The platform tied segments to individual surfaces across Indeed. Each surface had its own configurable settings baked in. Want to test two different filters for nursing job seekers on the search results page? That's two duplicated segments. Run those tests in parallel? More duplication. A single set of experiments could require 11+ tools and multiple handoffs across systems and teams.
A look at the existing experience where even one workflow required moving across multiple tools and windows, highlighting the fragmentation the new system needed to solve.
MY ROLE
Research, architecture, and a roadmap teams could trust.
I led UX from discovery through phased delivery, and designed the strategic framework that made a multi-year transformation feel achievable.
That meant conducting and scripting UX research sessions with Segment Managers, driving alignment on shared terminology across Product and Engineering, creating the information architecture for the new system, and designing Figma specs that doubled as engineering tickets and roadmap markers; collapsing the gap between design handoff and development scoping.
The system architecture that made the transformation possible, aligning segments, experiments, and levers into a single, scalable model teams could build on.
DISCOVERY
An architectural problem nobody named.
Segments, levers, and experiments (components Segment Managers tweaked) were all tangled together, defined relative to surfaces rather than to the segments (group of occupations) they were meant to serve.
This meant the same segment had to exist in multiple copies just to enable parallel testing.
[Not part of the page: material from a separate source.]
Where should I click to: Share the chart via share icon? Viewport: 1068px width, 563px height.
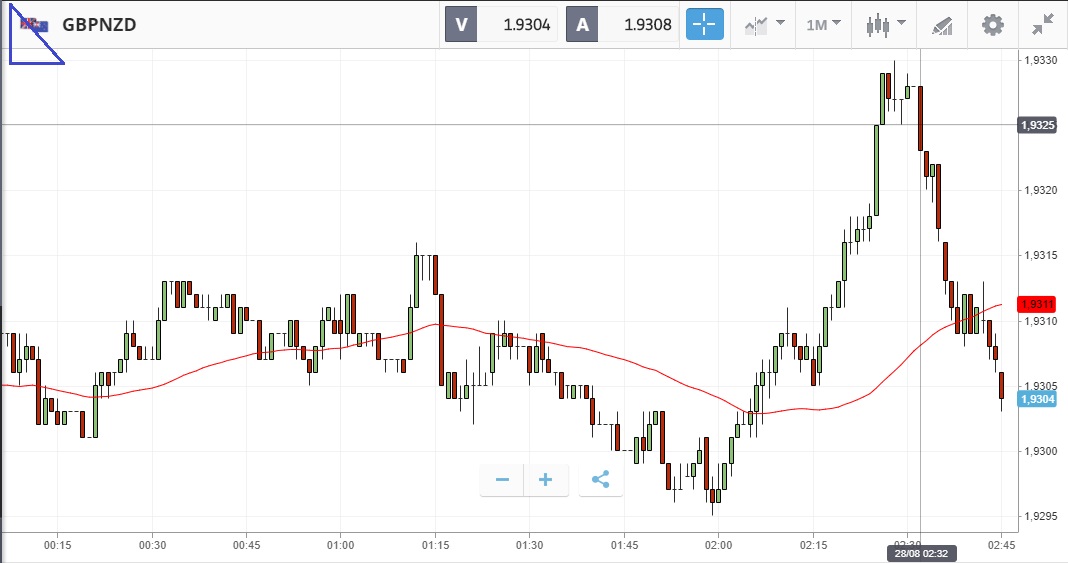(x=600, y=480)
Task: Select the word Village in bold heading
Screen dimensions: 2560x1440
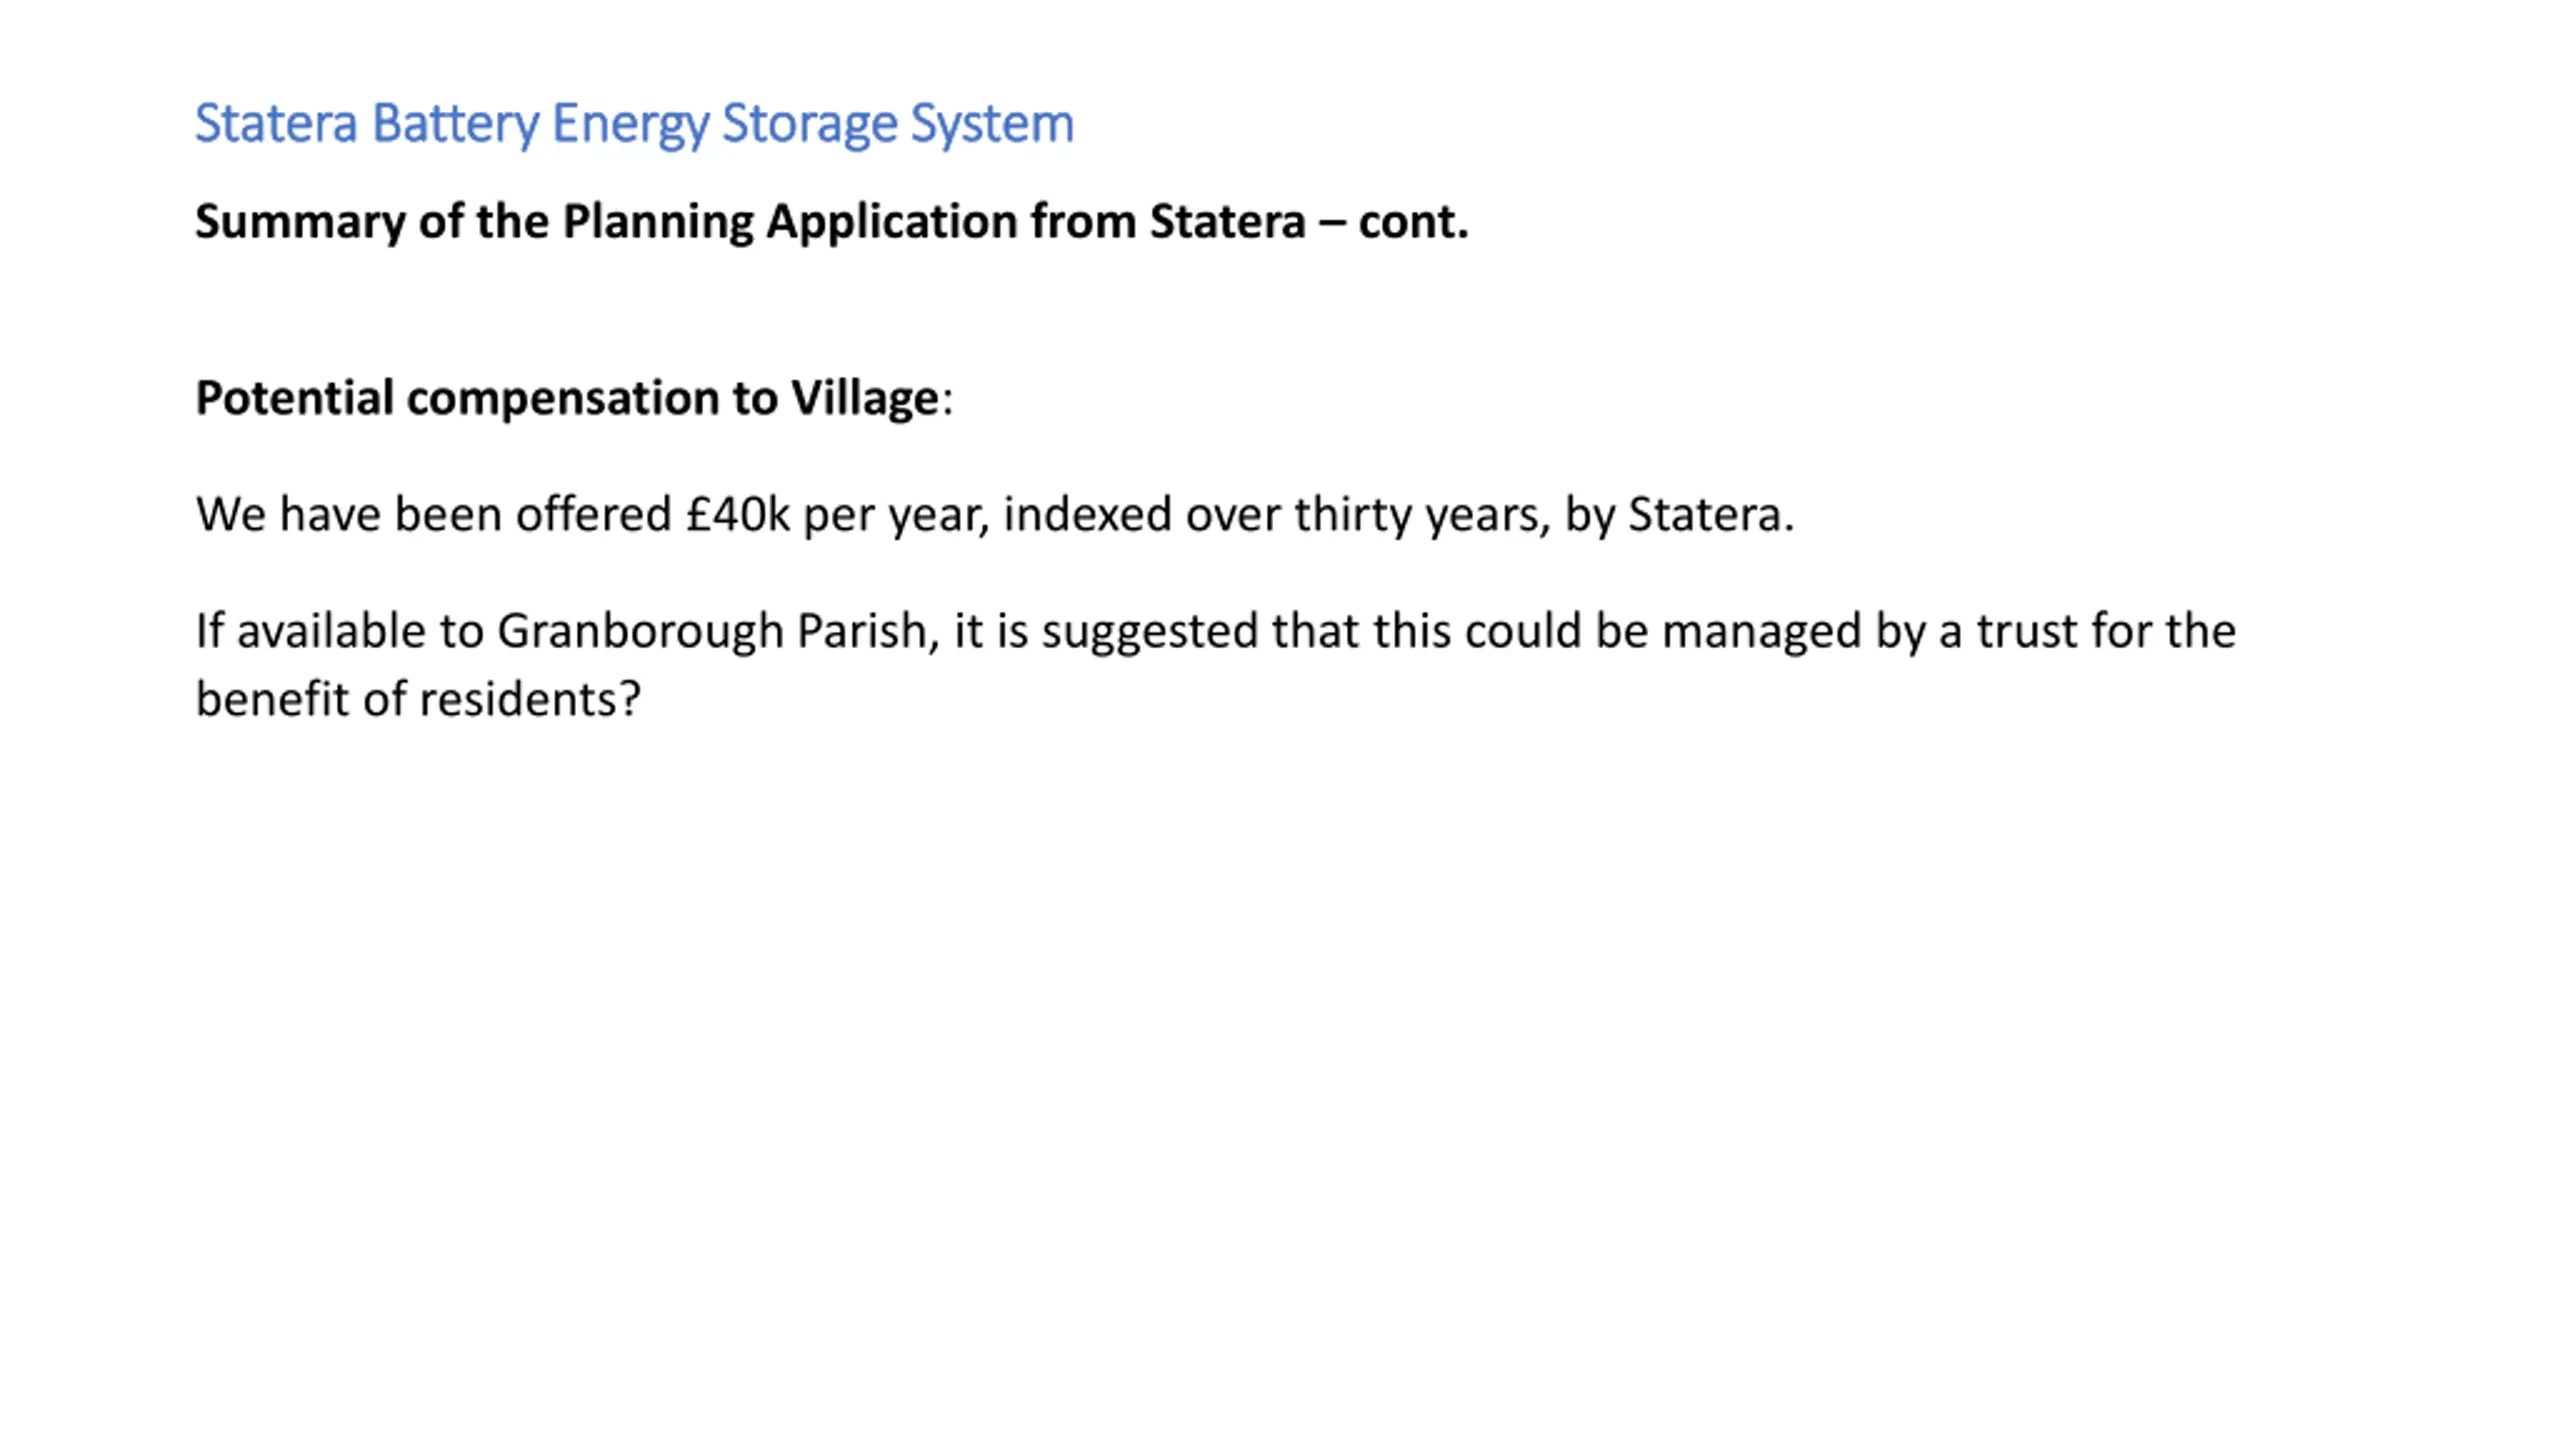Action: click(x=865, y=399)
Every new experiment required recreating prior work. The duplication wasn't a workflow quirk, it was load-bearing. The architecture required it.
After hours of research with Segment Managers, one thing became clear: they don’t think in terms of surfaces. They think about people and segments: nurses, teachers, warehouse workers. The platform was structured in a way that didn’t match how they think.
THE DESIGN
Decouple.
Reuse.
Scale.
THE ARCHITECTURAL SHIFT
Make the platform surface-agnostic by separating segments, levers, and experiments into distinct, reusable building blocks, with segments at the core.
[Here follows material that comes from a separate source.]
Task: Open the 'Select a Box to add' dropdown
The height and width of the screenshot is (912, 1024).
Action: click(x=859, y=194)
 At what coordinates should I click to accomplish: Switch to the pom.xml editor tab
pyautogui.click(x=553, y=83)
This direction came directly from the research, it matched exactly how Segment Managers already thought about organizing their work. It was the right call and a hard one. A change of this scope couldn't ship all at once.
A PHASED DELIVERY TO MAKE COMPLEXITY FEEL ACHIEVABLE
Working backwards from the ideal end state, I developed a phased strategy where every phase was a meaningful, usable milestone, not a percentage of completion. We called this the Minimum Viable Experience (MVE).
The metaphor gave the team a shared language for prioritization conversations, and helped a 3-month phased delivery strategy feel intentional rather than arbitrary.
KEY DESIGN DECISIONS
A unified experience where that same workflow is brought into a single, structured system, reducing fragmentation and making it easier to complete tasks end to end.
Redesigned landing page: orientation before action, surfacing context before asking for input.
RESULTS
The foundation for personalization at Indeed.
The platform became a durable, scalable foundation for personalization at Indeed and cleared the path for Segment Managers to actually pursue the #IndeedGetsMe mission rather than fight their own tools to get there. The work that Segment Managers were uniquely qualified to do was no longer blocked by configuration overhead the system had been generating.
REFLECTION
Following company-wide reorganizations, I transitioned to a new team before the remaining phases could be completed. The phased rollout strategy, documentation, and Figma infrastructure I left behind were designed specifically to give future teams a clear path forward, and the foundation held.
TAKEAWAY
The thing I'm most proud of isn't a metric.
It's that the team understood where they were going at every step, even when the destination was two or three phases away. Our nuanced way of working created clarity that kept the work from drifting. Or stopping.